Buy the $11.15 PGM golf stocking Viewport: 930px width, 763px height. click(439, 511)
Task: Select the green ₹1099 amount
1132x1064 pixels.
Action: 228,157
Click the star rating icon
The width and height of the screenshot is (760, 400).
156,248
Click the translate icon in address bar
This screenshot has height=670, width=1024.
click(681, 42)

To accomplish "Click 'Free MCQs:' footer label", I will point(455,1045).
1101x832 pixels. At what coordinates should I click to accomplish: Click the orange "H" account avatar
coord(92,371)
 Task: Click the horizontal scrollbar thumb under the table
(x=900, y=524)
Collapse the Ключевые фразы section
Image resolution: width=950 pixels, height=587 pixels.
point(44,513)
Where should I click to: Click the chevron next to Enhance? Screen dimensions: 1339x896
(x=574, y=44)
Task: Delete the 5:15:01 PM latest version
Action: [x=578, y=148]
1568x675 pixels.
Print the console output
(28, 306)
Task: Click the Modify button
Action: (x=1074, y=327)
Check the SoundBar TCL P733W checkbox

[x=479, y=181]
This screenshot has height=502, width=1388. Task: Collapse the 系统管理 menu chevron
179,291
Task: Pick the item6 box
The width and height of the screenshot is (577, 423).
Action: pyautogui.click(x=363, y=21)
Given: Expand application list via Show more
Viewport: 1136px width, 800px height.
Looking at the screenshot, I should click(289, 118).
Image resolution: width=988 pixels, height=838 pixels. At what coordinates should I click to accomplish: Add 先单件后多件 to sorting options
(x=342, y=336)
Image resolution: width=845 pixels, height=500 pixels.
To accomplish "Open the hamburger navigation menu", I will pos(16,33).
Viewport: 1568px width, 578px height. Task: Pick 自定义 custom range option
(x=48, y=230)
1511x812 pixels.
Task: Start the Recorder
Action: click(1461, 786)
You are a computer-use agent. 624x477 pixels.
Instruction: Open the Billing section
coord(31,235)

+ + + + +

» YOUR INSTRUCTIONS: Every line that holds the word "will" should be copied from the records.

» ANSWER SPACE:
To accomplish "Click 'Free MCQs:' footer label", I will point(455,1045).
To accomplish "Open the hamburger navigation menu", I will pos(16,33).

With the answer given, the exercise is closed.